- _Testo da analizzare_:

----------

Draghi non teneva conto della riflessività intrinseca all’economia, illudendosi di avere ragione in senso “kantiano”, ma non è portato al ragionamento. L’assalto di Mps ad Antonveneta, cela tra l’altro una colossale tangente nell’inside per matrioske dei derivati Alexandria e Santorini. E la morte di David Rossi, che quella tangente stava per rivelare: la più grande dall’affaire Enimont.
Se avesse parlato, un uomo molto potente sarebbe finito in carcere. Un uomo più in alto di Giuseppe Mussari, condannato a 7 anni e 6 mesi e poi assolto. Di questi fatti, si parla a pag. 147 del libro “Morte dei Paschi di Siena. Dal suicidio di David Rossi ai risparmiatori truffati”, a cura di Elio Lannutti e Franco Fracassi.

----------

- _Compito assegnato 1_:
Elenchi tutte le persone che il testo da analizzare cita per nome.
- _Compito assegnato 2_:
Nel testo da analizzare, a quale pena fu condannato Giuseppe Mussari prima dell'assoluzione?
- _Compito assegnato 3_:
Riprenda il testo da analizzare dal punto in cui si ferma e ne scriva il seguito.

----------

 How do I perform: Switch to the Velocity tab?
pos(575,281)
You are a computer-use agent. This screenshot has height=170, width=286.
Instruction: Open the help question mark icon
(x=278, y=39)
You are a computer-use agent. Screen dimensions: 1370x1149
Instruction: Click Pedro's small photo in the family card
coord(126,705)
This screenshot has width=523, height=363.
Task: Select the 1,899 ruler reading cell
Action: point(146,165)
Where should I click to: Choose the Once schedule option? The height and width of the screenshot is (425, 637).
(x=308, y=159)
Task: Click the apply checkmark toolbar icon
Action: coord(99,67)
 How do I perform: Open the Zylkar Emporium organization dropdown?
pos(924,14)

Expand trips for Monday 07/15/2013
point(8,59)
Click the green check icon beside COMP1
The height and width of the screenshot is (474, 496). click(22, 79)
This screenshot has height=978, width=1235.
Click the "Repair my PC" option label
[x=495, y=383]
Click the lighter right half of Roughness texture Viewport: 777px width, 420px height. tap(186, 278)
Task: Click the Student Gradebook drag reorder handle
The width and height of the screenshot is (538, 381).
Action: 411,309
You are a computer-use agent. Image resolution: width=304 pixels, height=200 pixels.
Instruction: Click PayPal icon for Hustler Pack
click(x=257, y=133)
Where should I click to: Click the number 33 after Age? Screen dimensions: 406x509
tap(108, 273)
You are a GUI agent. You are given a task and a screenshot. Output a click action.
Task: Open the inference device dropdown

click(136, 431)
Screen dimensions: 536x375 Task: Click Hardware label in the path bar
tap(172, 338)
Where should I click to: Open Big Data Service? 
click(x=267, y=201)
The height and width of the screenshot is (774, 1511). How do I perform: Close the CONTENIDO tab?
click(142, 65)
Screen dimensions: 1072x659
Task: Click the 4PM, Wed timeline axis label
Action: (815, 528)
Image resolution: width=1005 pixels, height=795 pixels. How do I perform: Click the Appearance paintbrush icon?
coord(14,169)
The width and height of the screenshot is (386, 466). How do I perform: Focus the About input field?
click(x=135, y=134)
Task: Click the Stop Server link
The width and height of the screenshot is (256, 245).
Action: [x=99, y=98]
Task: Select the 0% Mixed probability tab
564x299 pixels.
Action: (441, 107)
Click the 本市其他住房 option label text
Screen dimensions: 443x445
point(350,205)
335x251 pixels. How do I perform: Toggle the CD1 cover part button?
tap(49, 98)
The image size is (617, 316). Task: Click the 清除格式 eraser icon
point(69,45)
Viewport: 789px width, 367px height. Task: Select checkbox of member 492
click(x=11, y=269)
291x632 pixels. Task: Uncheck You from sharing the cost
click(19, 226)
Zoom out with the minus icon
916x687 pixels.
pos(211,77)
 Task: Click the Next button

----------

- _Spazio risposta 1_:
Draghi, David Rossi, Giuseppe Mussari, Elio Lannutti, Franco Fracassi

- _Spazio risposta 2_:
A 7 anni e 6 mesi.

- _Spazio risposta 3_:
Del resto, è stato il mio maestro George Soros a stabilire un collegamento diretto tra l’Illuminismo e la corruzione. Una spiegazione decisamente controcorrente; non resta che citare Soros, “post-illuministicamente”, alla fine di un’epoca: l’Età dei Lumi: “… Sono pochi i teorici dell’economia che riconoscono l’esistenza della riflessività: essi cercano di stabilire le condizioni di equilibrio, mentre la riflessività è fonte di squilibrio. John Maynard Keynes era acutamente consapevole dell’esistenza di fenomeni riflessivi: paragonava infatti i mercati finanziari a un gioco in cui ciascuno deve indovinare in che modo gli altri indovinano in che modo gli altri indovinano; ma anch’egli, per renderla accettabile a livello accademico, ha presentato la propria teoria in termini di equilibrio… Negli anni Trenta, Keynes ha screditato il monetarismo, ma dopo la sua morte egli è caduto in disgrazia, perché la sua ricetta per curare la deflazione aveva fatto emergere tendenze inflazionistiche. Se Keynes fosse vissuto ancora, probabilmente l’avrebbe modificata… Ciò ha condotto alla reinvenzione della teoria monetarista da parte di Milton Friedman. Ma la tesi di
Friedman ha il difetto di trascurare l’elemento riflessivo insito nell’espansione e nella contrazione del credito …”.
Era il 1999, oggi c’è la III guerra.
Ma le fondazioni per la Società Aperta prenderanno il potere in Russia e in America nell’ora più buia, abbattendo Putin e Trump. “La Storia ha sempre una carta di riserva”, parola di Federico Caffè.